In the case of India, a Soviet-inspired planning model was imposed on a mixed economy, the "commanding heights" of the economy and key industries being largely in state hands. This implied that, unlike in the Soviet Union, market signals as well as administrative guidance mediated the economy, giving rise to a potentially more flexible system.
Particularly since her second Five-Year Plan, India has emphasized the development of an S&T capacity. By the third Plan, an extensive network of institutions for pure and applied research had been established, and the state was allocating about 1 per cent of total public outlays to the S&T programme. The different plans in India resulted in a sequence of somewhat differing emphases. These included: self-reliance primarily by building up the capital goods and machine-building sector, and the use of scientific research for the "benefit of the people" (the third Plan); maximizing the use of indigenous resources, employment, modernization, capacity utilization, and energy efficiency (the sixth Plan); and consolidating and modernizing the S&T infrastructure already built up and promoting certain front-line areas (seventh Plan, 1985-1990). The later plans recognized the lack of linkages between the S&T system that had emerged and the economy, and emphasized the need for this linking.

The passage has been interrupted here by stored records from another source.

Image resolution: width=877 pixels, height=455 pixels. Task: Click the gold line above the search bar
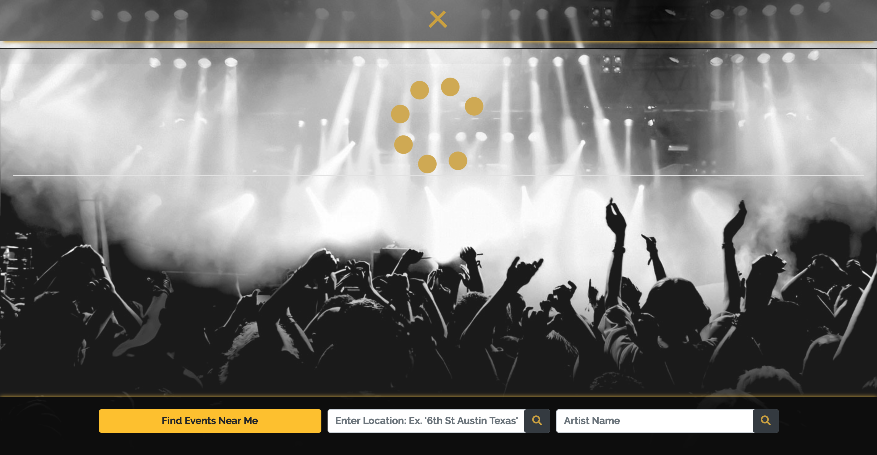[x=439, y=395]
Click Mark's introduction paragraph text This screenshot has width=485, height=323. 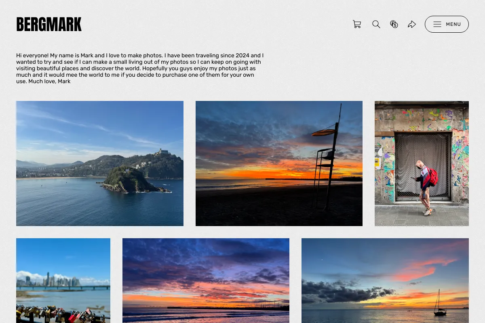click(140, 68)
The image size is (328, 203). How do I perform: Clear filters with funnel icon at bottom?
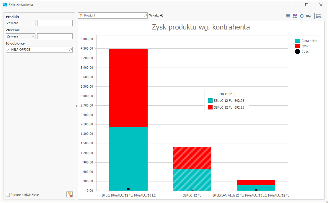click(69, 194)
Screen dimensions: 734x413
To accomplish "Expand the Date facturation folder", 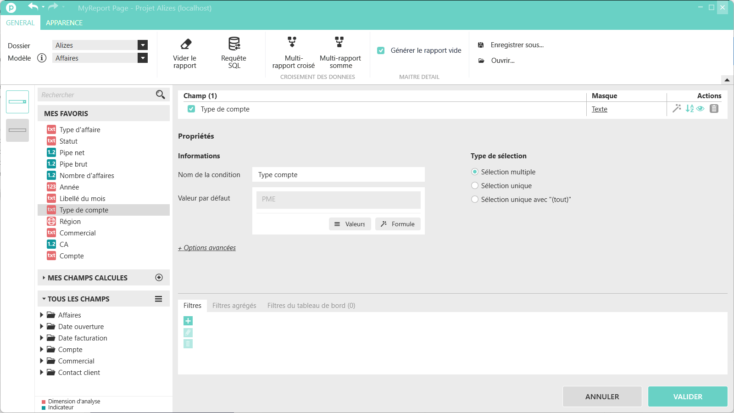I will (42, 338).
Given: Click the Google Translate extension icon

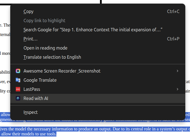Looking at the screenshot, I should coord(18,80).
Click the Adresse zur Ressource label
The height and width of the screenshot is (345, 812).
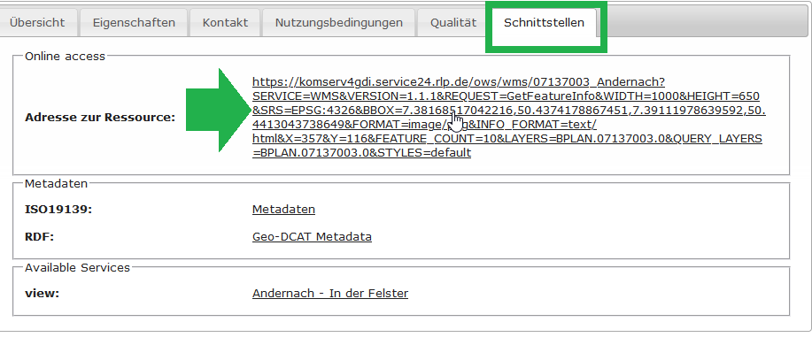(x=100, y=118)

By the early 1980s, the Indian strategy had brought down the share of imports in gross capital formation to virtually a tenth of what it had been in the 1960s. This trend towards self-sufficiency was particularly noticeable in areas where the rate of technological change was not very fast. Indian firms had also developed a capacity for adapting imported technologies to the local context. And, although India still had a high percentage of illiterates among her population, she had expanded her higher and technical education to reach an estimated total of around 800,000 personnel in 1990.
However, although the relative achievements of Indian S&T were considerable, it was less successful that it could have been. The use of locally generated technology in large modern industries tended to be small and the national laboratories that had been developed had not become significant sources of industrial technology. Furthermore, despite financial incentives, the number of in-house R&D units was still small. There was no significant spill-over of S&T into the industrial economy. And, as in China, S&T tended not to be demand-driven, but to exist in isolation. In addition, studies have indicated that Indian scientific output has not been commensurate in quality and creativity with the numbers engaged in science.4
The Indian policy in S&T, like that of the Chinese, had been primarily one of import substitution. After debate, however, a general trend towards liberalization began in 1979 (as it did in China at around roughly the same time). The import of capital goods was liberalized. A significant increase in imported technology resulted after the 1980s, although the technology import policy still remained selective, targeting specific areas. New measures announced in mid-1991 pushed these tendencies further.
The Republic of Korea's independent industrial development has occurred primarily since 1945, in three stages. These were: a period of instability from 1945 to 1953, taking in the Korean War; a reconstruction phase from 1954, with an emphasis on import substitution; and a period of accelerated growth since the 1960s, corresponding largely to a switch to an export-oriented strategy. The Korean economy has been developed through the implementation of a set of plans.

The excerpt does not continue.